Sakic’s biggest reason to have reservations about making this move is that the Avalanche will be on the hook for the entirety of Beauchemin’s $4.5 million salary next year – whether he is on the roster or not. This figure will also count against their salary cap number.
So if they have to pay him, why not just keep him around for his experience and leadership characteristics?
The rules of the impending expansion draft make it impossible to keep Beauchemin while also protecting promising young assets from being poached by the Vegas Golden Knights in the expansion draft. Due to his NMC, the Avs will be forced to make him one of their protected skaters if he is still around.
If the Avalanche elect to protect seven forwards, three defensemen, and a goalie without buying out Beauchemin, they will have to choose between exposing either Tyson Barrie or restricted free agent Nikita Zadorov. Exposing either of these players just to drag Beauchimen around the league for another season would be a devastating mistake for a club already in turmoil.
Sakic can protect Barrie and Zadorov if the club elects to protect just eight skaters (forward or defense) and a goalie instead, but then they only get to protect four forwards. Matt Duchene, Gabriel Landeskog, and Nathan MacKinnon are the obvious first three selections. That leaves one protected spot for Mikhail Grigorenko, Sven Andrighetto, Matt Nieto, or Blake Comeau.
No matter how you break it down, it simply does not make sense to expose any of an already struggling team’s valuable assets just to keep a player that doesn’t fit your system anyway.

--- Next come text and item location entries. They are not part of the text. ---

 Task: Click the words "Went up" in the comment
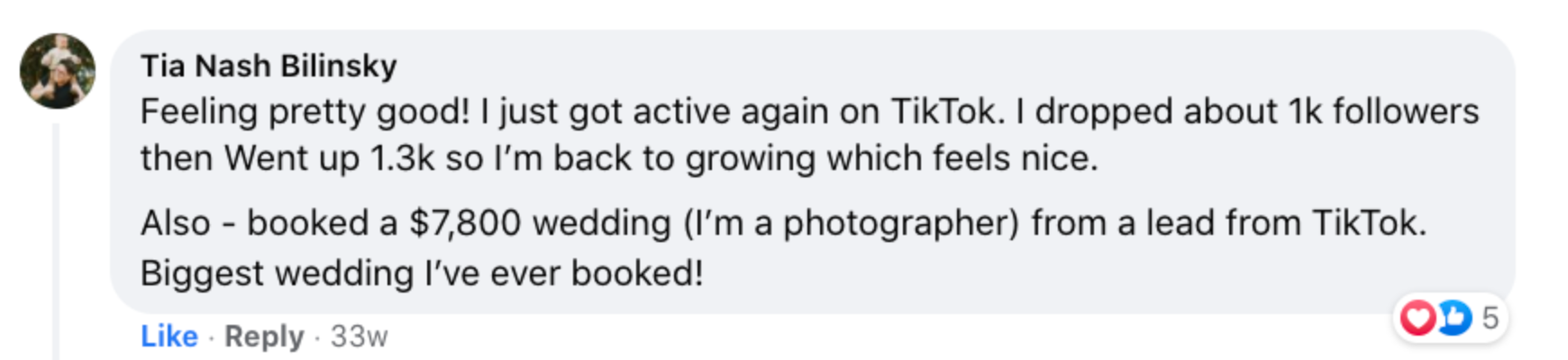(292, 158)
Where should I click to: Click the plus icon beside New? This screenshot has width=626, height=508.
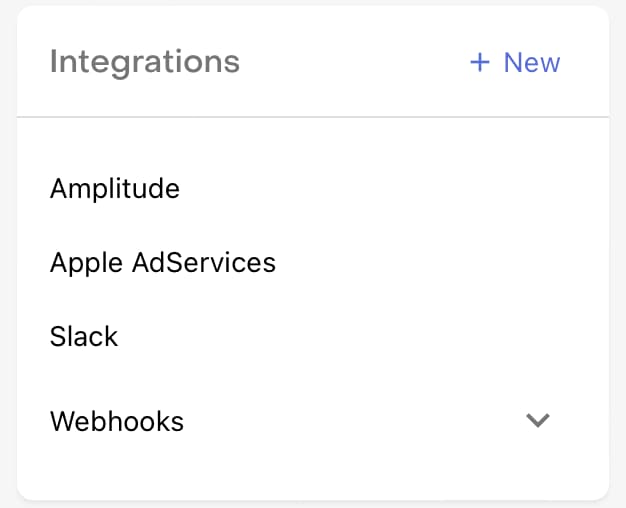pyautogui.click(x=480, y=62)
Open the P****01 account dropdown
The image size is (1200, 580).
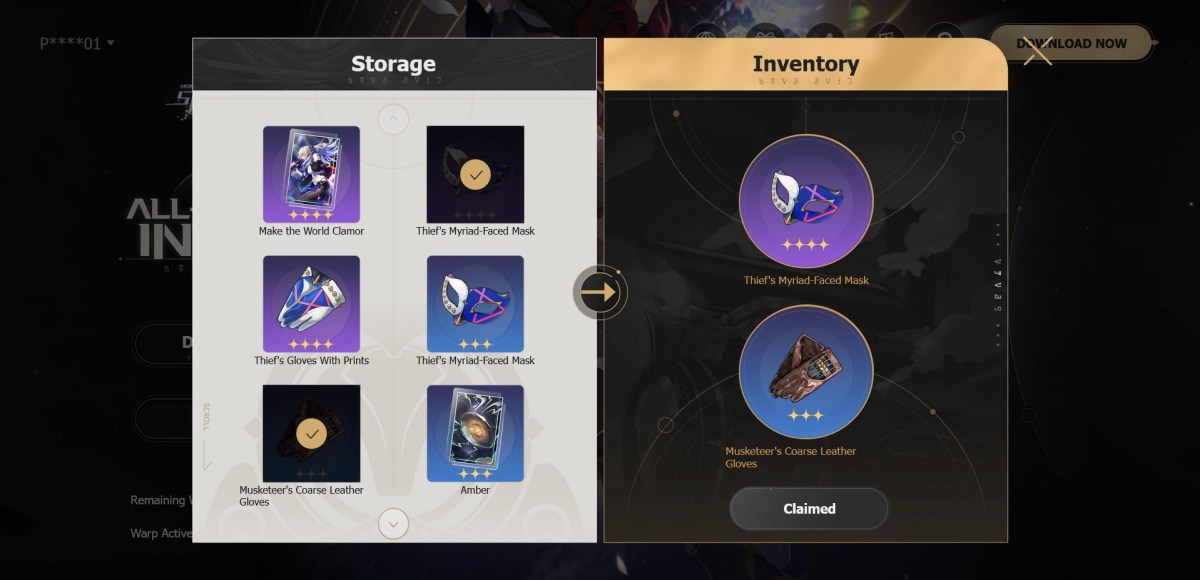pos(77,43)
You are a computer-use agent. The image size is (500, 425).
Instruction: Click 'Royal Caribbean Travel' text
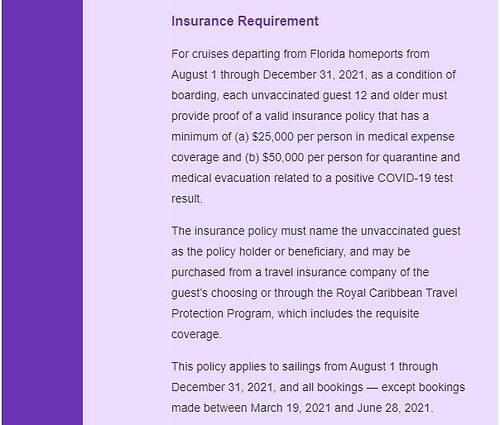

Beauchemin was signed in the Patrick Roy era. He is a square peg in a round hole playing in current head coach Jared Bednar’s system. Worse than that, he is a shadow of the player the Avs signed to a $13.5 million deal in 2015. His blocked shots fell off drastically, his offensive output dried up, and he posted a career worst minus-14 rating last season.
Of course, the veteran was also being overtasked on a depleted Avalanche team. If Beauchimen were to waive his NMC, he could still hold some value as a third-pairing, depth defenseman. If not, the Avalanche will be better off without him.